Willing myself to stop using the facilities at 11 p.m., I fall into a fitful sleep, dreaming of food. I’m wide awake before dawn and slurp down my second dose of Fleet and juice. For some reason it tastes much worse than it did nine hours ago. I manage to shower, shave my legs, drink two liters of water and am even ready on time, wearing my lucky pink shirt. That 5 a.m. wake-up was none too early.
My oldest daughter drops me off at the hospital. I knit only two rows before a nurse comes to get me. In my nifty backless gown and covered with heated blankets, I doze for a few minutes, contemplating life and how much I want to live it. I think about cancer. Finally, I’m wheeled into the operating room and given the meds my sister spoke so highly of. I remember saying, “Ouch” a couple times and watching my insides on a screen.
Funny, I don’t remember being taken back to the recovery room, but there I am, munching on a muffin. Sis was right about the drugs. After being told all is well in “that department,”I instruct my daughter to beeline it to Brunswick’s premier dining establishment, Fat Boy’s, where I savor a haddock sandwich and fries. I have the rest of the day off to write this column and eat some more.

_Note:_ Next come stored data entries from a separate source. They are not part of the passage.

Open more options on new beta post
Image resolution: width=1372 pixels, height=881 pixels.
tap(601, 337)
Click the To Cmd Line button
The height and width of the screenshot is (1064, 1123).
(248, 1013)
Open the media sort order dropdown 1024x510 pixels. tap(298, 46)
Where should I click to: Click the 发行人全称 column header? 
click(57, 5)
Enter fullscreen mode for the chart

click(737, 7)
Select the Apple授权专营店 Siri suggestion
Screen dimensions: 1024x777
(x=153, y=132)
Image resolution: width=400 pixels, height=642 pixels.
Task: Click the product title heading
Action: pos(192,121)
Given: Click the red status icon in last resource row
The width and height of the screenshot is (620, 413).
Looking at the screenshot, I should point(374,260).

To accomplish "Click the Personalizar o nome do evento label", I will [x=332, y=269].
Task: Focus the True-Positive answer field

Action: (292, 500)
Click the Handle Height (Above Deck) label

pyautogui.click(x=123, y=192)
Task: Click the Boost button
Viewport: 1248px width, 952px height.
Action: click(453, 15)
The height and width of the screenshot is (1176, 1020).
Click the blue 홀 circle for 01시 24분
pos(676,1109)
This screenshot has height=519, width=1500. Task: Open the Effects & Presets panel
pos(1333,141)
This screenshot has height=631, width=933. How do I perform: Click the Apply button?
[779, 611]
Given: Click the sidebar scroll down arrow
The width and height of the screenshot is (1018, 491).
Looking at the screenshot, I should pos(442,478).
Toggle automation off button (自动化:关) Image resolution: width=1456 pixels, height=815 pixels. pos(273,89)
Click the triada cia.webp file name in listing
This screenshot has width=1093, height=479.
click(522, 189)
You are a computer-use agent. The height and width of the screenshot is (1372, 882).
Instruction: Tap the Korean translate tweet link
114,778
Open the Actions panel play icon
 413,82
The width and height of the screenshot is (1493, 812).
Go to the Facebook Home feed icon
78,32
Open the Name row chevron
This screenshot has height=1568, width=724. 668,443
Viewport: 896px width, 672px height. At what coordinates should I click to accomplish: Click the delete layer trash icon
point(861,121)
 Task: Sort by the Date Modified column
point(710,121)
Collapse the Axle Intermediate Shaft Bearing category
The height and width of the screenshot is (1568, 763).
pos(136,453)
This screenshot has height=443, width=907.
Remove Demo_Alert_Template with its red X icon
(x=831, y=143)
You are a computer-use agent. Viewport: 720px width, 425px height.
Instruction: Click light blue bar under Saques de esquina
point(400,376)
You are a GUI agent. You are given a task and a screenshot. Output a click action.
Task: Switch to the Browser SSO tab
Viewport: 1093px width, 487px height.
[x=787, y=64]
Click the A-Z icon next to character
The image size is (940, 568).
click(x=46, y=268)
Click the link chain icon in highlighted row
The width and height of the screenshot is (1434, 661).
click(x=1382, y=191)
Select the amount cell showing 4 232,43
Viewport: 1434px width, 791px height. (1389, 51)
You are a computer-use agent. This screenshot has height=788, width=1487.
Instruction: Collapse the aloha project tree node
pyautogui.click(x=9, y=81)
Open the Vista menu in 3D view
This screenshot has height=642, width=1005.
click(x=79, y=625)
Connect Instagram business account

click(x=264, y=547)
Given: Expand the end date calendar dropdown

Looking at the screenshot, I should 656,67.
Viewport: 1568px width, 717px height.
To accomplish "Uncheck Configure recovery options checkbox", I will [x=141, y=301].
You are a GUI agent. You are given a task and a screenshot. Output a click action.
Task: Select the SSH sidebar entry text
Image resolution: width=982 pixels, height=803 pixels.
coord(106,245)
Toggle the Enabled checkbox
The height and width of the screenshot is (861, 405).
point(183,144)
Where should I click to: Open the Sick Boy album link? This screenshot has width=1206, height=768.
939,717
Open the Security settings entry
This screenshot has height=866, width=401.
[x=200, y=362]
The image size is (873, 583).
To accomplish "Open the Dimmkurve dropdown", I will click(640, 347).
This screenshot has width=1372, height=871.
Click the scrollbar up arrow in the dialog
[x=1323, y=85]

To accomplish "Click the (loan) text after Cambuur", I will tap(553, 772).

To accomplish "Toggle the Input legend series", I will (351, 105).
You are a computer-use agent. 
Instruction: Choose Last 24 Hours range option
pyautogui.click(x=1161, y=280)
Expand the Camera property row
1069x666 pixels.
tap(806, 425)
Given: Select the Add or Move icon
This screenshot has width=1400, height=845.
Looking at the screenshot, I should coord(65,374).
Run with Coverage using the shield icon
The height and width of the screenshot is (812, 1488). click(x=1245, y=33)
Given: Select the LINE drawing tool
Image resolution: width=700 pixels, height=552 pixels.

You can – and should – do it
Now you’ve heard another war story about a colonoscopy. In another five years, God willing, I’ll go through the whole rigmarole again and be grateful for it. Here’s the thing – when my dad died last year, cancer had taken his bladder, prostate and colon. I’ve lost three dear friends to colorectal cancer. Yet another friend is currently receiving aggressive treatment for this disease. In the United States, colorectal cancer takes a person’s life every 9.3 minutes. Be brave. Talk to your physician today about scheduling a colonoscopy. You can do it.